Shadow Heroes works with a range of leading professionals to offer expert knowledge and diverse frames of reference to our students. Our guest workshop leaders include translators working with under-represented languages, university lecturers, subtitlers, interpreters and actors. Approachable points of contact, they are also an inspiring hook into the world of languages at this crucial stage in students’ education.

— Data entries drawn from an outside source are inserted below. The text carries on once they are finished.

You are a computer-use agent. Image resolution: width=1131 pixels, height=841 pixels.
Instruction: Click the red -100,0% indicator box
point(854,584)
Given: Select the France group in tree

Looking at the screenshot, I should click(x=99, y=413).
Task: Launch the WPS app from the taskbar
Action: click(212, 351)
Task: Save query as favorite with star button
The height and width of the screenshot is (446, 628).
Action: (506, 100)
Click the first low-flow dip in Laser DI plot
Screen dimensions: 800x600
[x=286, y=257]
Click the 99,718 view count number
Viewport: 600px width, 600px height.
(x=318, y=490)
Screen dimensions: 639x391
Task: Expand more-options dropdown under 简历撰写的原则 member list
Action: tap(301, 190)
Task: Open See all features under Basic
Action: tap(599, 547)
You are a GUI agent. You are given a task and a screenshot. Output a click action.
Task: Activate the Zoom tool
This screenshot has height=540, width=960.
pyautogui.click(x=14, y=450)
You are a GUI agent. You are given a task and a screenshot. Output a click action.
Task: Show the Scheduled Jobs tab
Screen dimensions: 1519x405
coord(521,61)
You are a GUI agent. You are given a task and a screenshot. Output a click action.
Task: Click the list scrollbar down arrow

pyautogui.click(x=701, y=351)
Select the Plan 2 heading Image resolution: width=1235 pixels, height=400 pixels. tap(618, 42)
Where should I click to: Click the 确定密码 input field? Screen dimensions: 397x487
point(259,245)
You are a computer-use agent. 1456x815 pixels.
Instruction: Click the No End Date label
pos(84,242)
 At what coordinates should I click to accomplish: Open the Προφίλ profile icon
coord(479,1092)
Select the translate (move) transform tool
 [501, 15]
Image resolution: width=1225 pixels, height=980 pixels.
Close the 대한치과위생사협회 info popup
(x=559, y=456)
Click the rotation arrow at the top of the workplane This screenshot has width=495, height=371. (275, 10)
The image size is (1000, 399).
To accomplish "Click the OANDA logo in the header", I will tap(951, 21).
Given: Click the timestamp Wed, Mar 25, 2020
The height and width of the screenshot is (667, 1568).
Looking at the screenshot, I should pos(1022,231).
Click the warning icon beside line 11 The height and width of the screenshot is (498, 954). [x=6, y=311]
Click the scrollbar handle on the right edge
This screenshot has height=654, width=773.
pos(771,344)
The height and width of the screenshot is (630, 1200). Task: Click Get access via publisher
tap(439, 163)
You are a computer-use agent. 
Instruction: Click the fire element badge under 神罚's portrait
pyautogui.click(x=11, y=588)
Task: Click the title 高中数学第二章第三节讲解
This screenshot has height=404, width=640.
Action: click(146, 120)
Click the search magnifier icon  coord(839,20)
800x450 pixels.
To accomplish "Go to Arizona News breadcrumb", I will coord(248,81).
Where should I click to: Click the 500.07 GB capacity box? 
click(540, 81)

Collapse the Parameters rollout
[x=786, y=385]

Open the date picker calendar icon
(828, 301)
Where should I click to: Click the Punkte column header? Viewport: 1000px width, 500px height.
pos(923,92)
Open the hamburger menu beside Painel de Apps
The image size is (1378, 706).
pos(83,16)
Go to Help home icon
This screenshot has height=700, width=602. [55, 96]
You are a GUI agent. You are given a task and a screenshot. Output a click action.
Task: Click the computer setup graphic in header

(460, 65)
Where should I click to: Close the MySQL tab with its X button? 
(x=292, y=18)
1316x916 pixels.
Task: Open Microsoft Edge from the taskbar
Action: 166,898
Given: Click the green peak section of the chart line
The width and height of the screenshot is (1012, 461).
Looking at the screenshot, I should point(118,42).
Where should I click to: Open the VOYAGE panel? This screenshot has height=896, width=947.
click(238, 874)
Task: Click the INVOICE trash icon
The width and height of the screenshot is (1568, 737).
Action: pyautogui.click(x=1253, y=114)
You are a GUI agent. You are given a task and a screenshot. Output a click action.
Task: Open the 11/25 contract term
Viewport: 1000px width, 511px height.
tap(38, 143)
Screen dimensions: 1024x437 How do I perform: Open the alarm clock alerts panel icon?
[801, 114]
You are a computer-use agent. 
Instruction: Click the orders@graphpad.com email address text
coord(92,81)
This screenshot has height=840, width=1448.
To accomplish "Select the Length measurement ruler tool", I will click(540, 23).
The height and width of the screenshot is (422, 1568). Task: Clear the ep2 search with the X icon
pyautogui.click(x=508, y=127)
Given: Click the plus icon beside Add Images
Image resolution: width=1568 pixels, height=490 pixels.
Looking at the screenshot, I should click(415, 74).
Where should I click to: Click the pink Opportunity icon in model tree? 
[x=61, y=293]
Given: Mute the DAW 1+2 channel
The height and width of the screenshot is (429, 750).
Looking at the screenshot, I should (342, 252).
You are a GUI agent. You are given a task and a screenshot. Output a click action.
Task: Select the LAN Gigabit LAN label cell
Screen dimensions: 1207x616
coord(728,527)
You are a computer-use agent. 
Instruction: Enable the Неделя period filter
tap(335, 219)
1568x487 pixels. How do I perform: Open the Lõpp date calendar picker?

We also collaborate with likeminded organisations including the Stephen Spender Trust, Translators in Schools, the Free Word Centre, the Poetry Translation Centre, SOAS Translation Centre, the British Library and the South Ken Kids Festival, all of which prioritise the empowerment of young people through access to linguistic and literary excellence.
Tailored workshop series
Each workshop series is tailored to the student group in question. Working closely with our liaison teacher, we develop a series which takes into account pupils’ interests and educational needs to create a socially cohesive learning environment. For more information about how we can develop a series that is shaped around your students, please contact us.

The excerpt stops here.